_Work to do:_
1. Rewrite the stretch of the Monte Carlo notebook from "In this notebook" through "range(0, 11, 1)", replacing "notebook" with "worksheet".
2. Write the next part of the Monte Carlo notebook, picking up after its last line.

In [1]:
import matplotlib.pyplot as plt
import random
%matplotlib inline

In this notebook we will use the Monte Carlo method to find the area under a curve, so first let's define a function $$f(x) = x^2-4x+5$$


In [2]:
f = lambda x:x**2-4*x+5
x = range(0, 11, 1)
y = [f(v) for v in x]
plt.plot(y)


Out[2]:
[<matplotlib.lines.Line2D at 0x7fcf1b28f9b0>]

Now, we know the probability of a random point being below the curve is equal to $$P_{curve}=\dfrac{A_{curve}}{A_{rectanle}}$$ Where $A_{rectangle}$ is the area of the plot in the given interval, so let's try to integrate it from 0 to 10


In [3]:
#Will use 3000 points
number_points=3000
#We want to see the points
points=[]
below=0
for p in range(0, number_points):
    x,y=(random.uniform(0,10), random.uniform(0, 70))

_Dataset content:_
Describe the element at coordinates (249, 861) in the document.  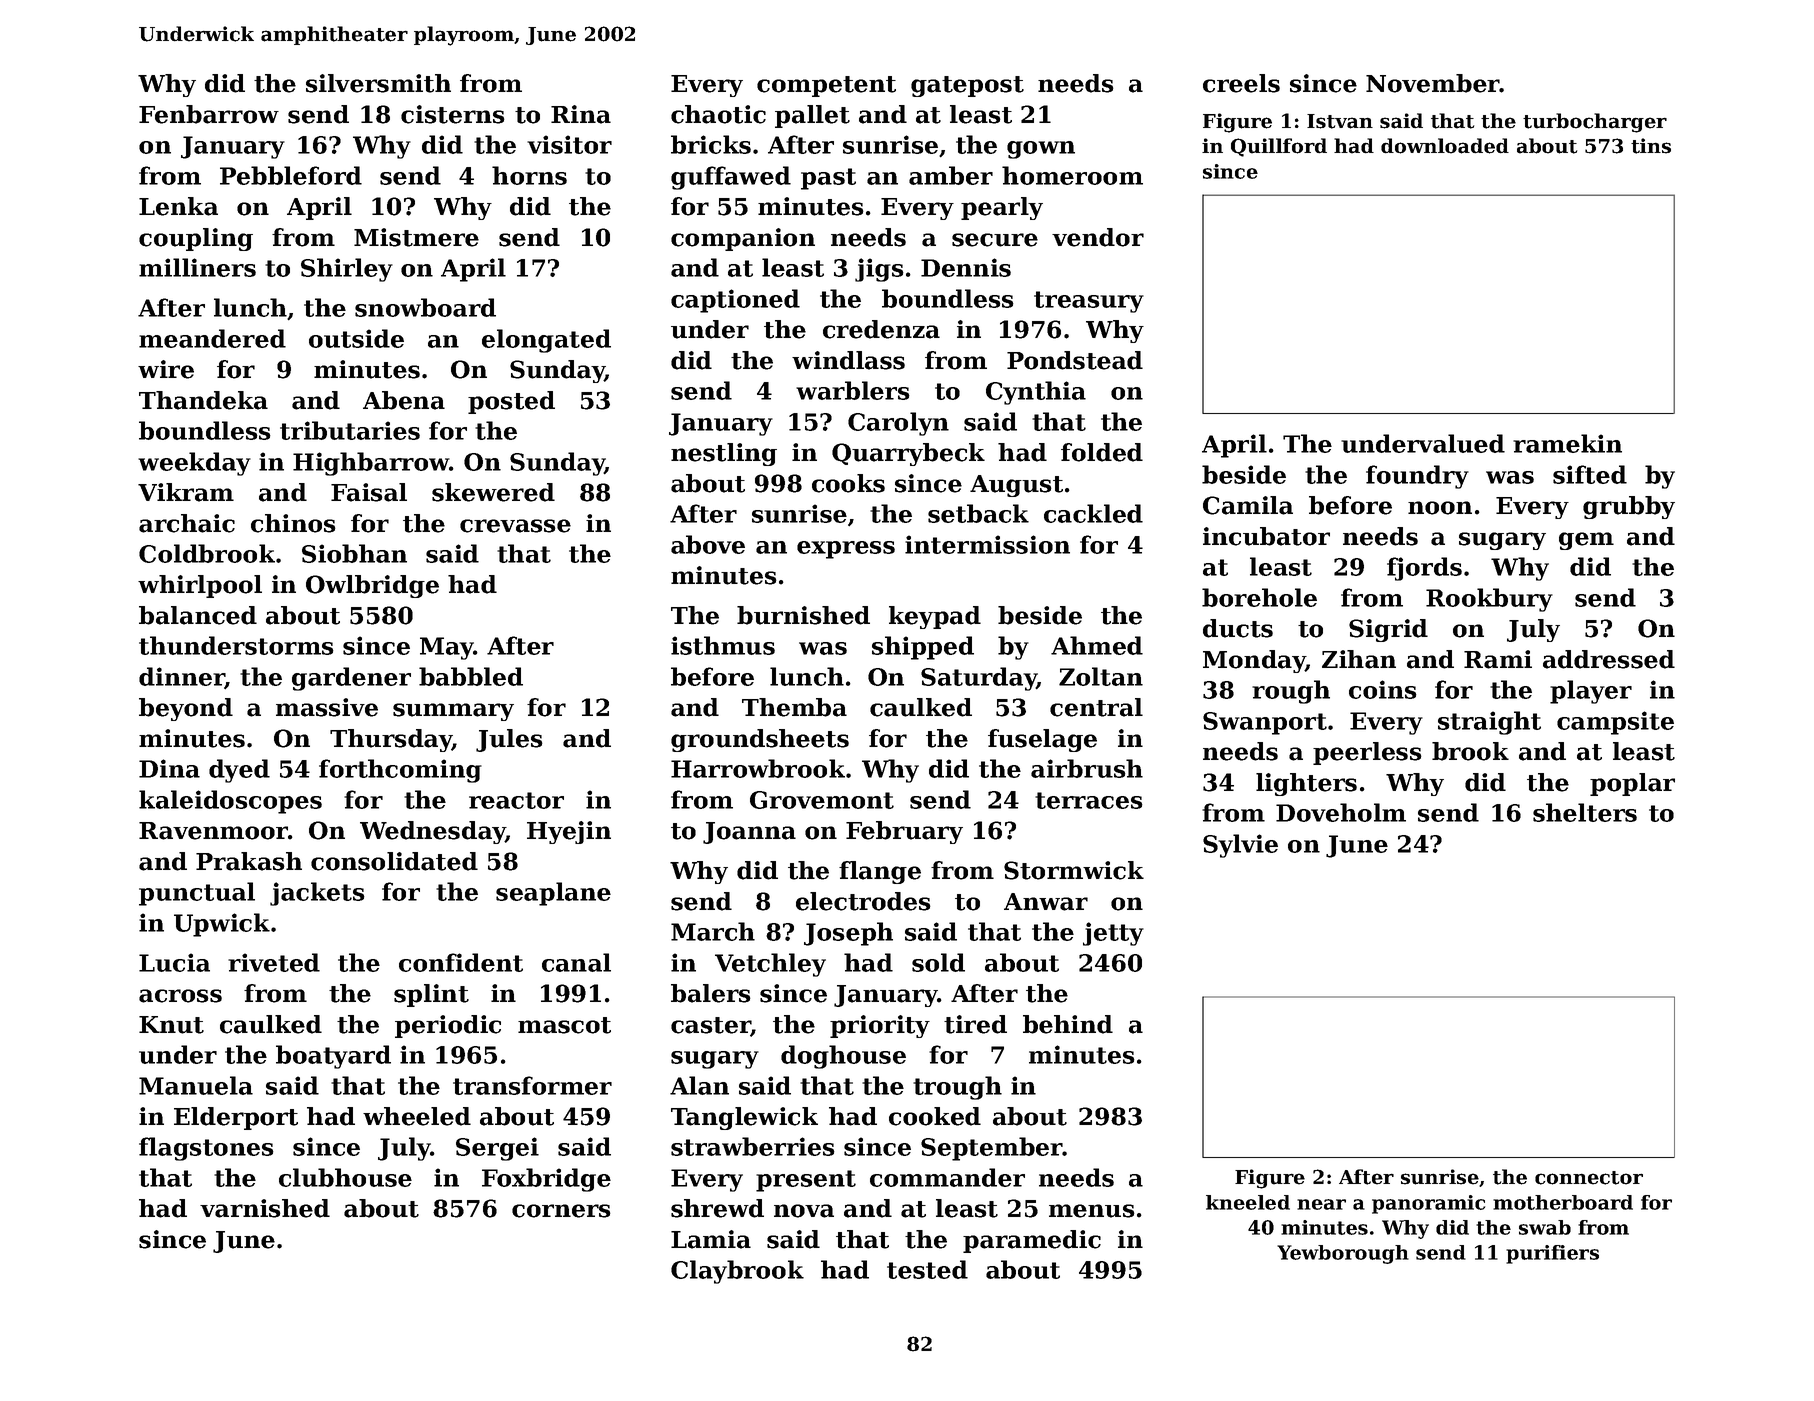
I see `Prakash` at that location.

...

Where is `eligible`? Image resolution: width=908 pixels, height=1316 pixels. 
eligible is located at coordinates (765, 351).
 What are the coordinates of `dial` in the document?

* * *

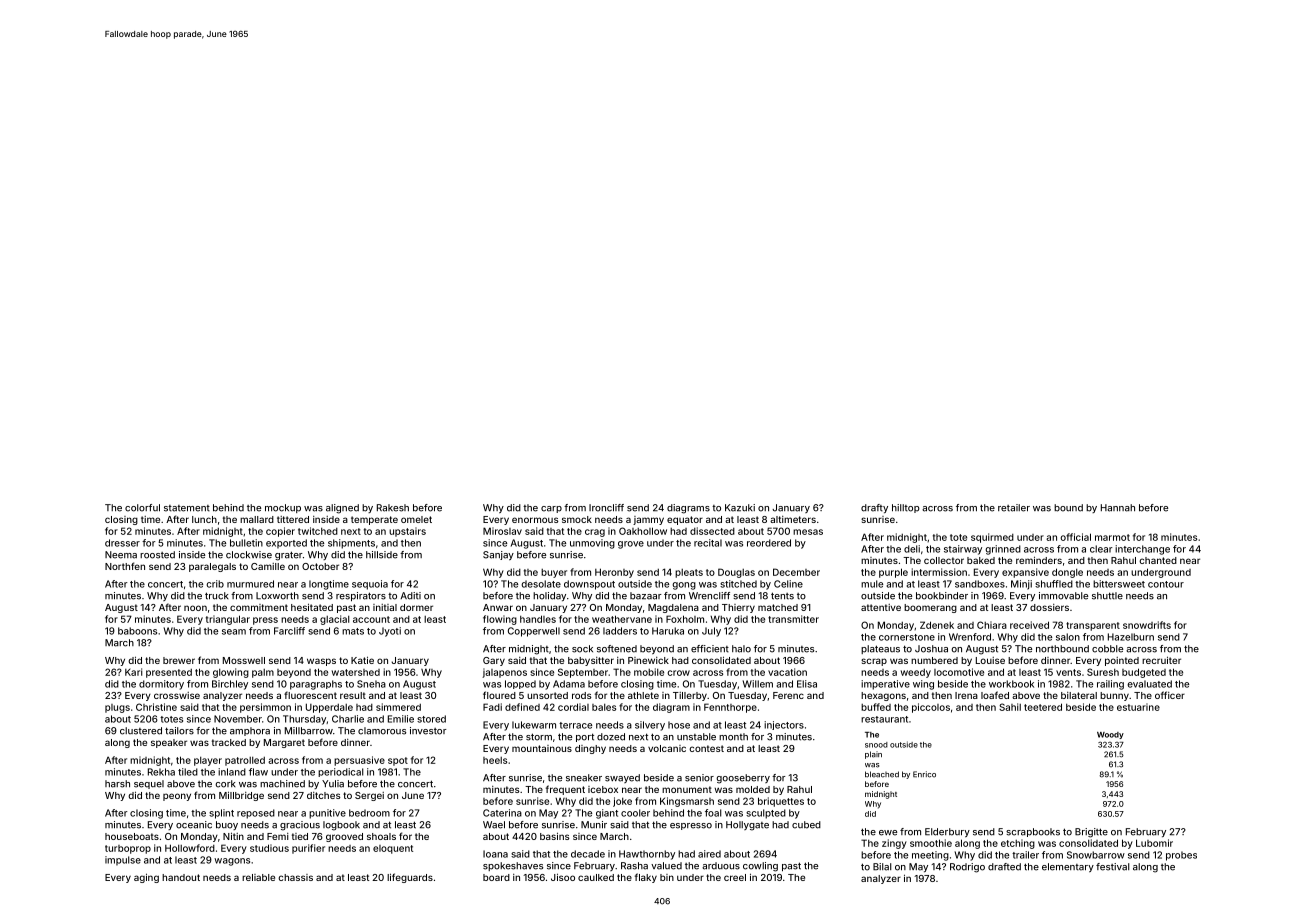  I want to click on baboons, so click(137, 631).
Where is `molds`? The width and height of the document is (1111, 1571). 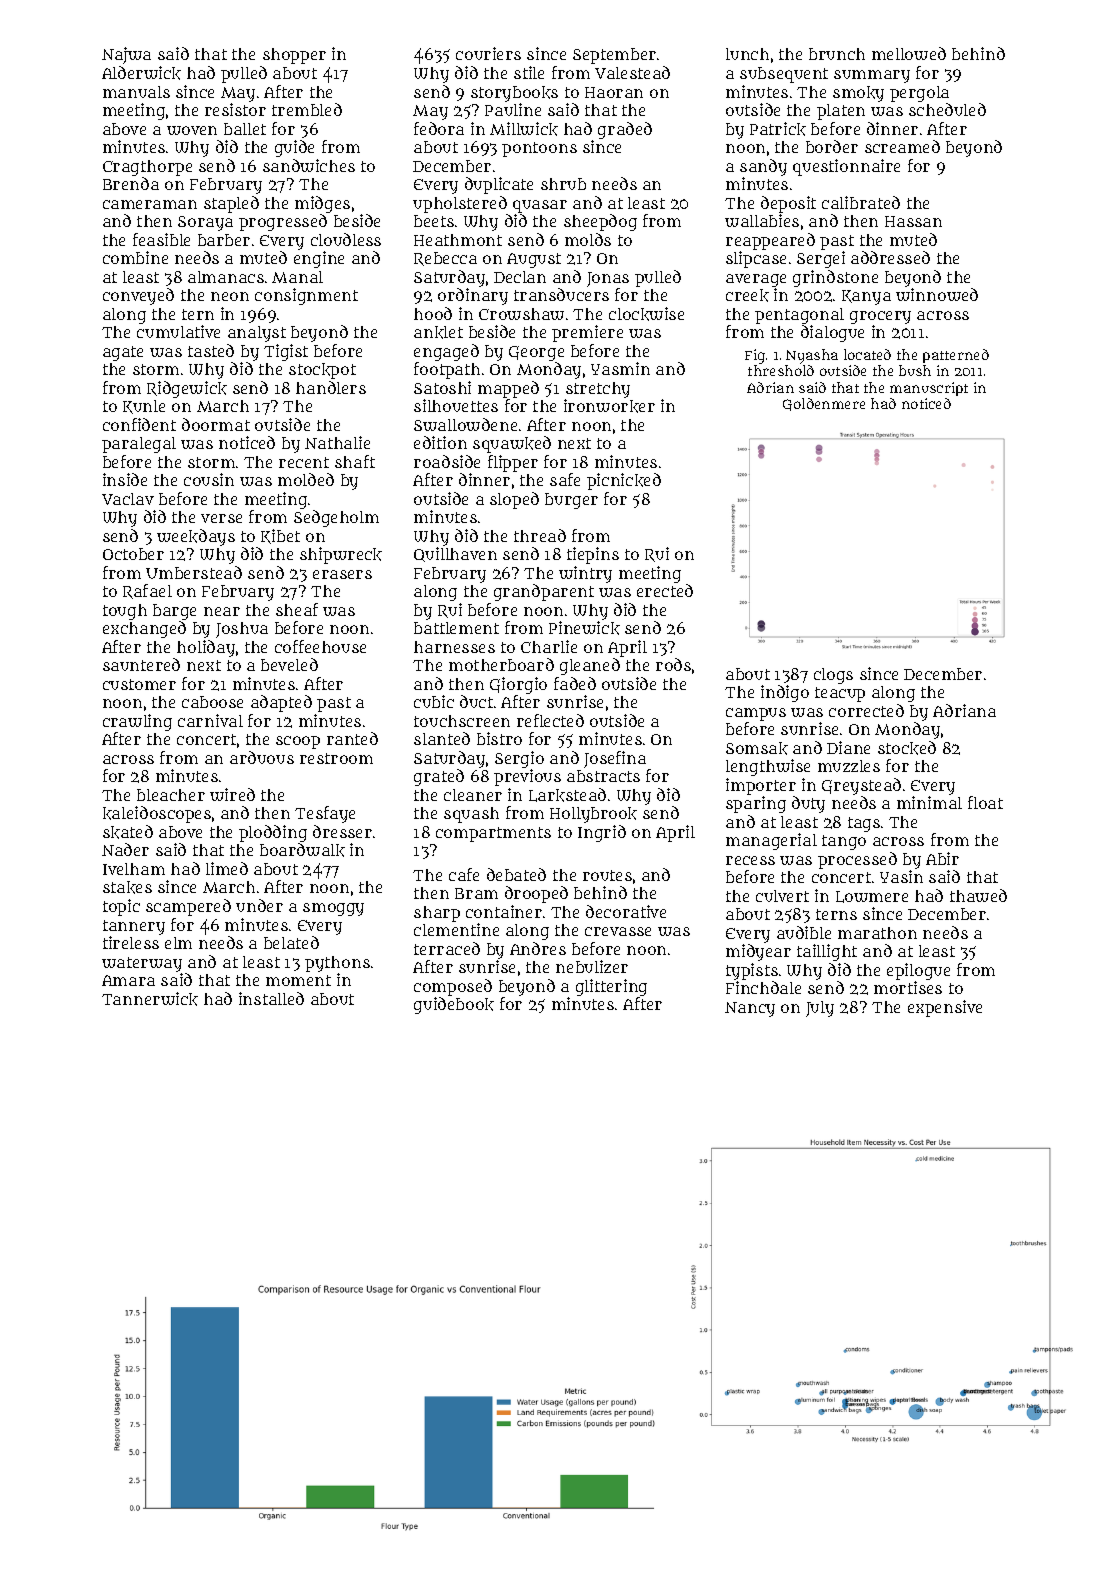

_Outputs in order:_
1.
In this worksheet we will use the Monte Carlo method to find the area under a curve, so first let's define a function $$f(x) = x^2-4x+5$$


In [2]:
f = lambda x:x**2-4*x+5
x = range(0, 11, 1)

2.
    # If the function for x is greater then the random y, then the point is under the curve
    if f(x) >= y:
        below +=1
    points.append((x,y))
ratio = below/number_points

In [4]:
color_func = lambda x,y: (1,0,0) if f(x)>=y else (0,0,1,0.5)
colors = [color_func(x,y) for (x,y) in points]
plt.ylim(0,70)
plt.xlim(0,10)
plt.scatter(*zip(*points), color=colors)
plt.show()
print("Ratio of points under the curve: %.4f" % ratio)
print("Approximated area under the curve: %.4f" % (ratio*700))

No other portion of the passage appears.